◆ **Action item**: Return exactly the lines that run from the one with "New Arrivals (363, 155)" to the last line of the entries below, both included, and nothing else.

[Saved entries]
[Start of section]
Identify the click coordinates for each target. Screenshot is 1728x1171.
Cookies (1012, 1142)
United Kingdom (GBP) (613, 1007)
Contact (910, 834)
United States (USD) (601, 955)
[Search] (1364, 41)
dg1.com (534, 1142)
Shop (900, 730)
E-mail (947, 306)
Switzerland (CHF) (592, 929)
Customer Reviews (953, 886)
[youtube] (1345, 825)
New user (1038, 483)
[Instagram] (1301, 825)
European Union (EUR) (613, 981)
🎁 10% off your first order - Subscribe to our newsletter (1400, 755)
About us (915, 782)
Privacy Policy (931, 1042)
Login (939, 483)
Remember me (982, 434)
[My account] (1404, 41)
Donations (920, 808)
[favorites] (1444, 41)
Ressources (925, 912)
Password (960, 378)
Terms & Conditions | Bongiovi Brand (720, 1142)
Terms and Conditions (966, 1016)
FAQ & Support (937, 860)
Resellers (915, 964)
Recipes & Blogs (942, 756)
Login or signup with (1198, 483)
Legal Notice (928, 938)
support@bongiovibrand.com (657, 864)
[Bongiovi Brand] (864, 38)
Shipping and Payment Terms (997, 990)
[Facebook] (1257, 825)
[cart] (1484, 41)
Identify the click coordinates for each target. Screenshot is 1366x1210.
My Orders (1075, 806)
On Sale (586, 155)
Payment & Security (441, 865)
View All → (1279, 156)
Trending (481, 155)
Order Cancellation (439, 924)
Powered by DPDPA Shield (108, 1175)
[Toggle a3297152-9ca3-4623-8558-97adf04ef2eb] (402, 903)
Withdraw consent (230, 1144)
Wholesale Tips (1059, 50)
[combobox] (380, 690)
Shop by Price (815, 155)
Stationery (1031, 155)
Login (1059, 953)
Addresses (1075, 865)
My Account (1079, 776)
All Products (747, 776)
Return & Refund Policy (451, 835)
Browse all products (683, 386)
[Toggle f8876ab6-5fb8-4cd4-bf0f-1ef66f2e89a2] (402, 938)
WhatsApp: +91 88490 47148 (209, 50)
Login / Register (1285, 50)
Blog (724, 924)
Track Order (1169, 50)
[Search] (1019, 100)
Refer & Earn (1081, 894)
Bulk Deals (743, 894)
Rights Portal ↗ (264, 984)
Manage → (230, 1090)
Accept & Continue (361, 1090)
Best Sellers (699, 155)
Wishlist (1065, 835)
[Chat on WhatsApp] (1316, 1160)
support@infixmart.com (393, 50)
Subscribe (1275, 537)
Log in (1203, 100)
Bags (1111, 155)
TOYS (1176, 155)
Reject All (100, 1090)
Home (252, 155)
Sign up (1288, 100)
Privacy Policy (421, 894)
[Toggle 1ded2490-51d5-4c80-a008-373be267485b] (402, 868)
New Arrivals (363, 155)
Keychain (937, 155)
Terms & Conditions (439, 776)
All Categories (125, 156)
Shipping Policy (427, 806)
[End of section]
◆ **Reply**:
New Arrivals (363, 155)
Keychain (937, 155)
Terms & Conditions (439, 776)
All Categories (125, 156)
Shipping Policy (427, 806)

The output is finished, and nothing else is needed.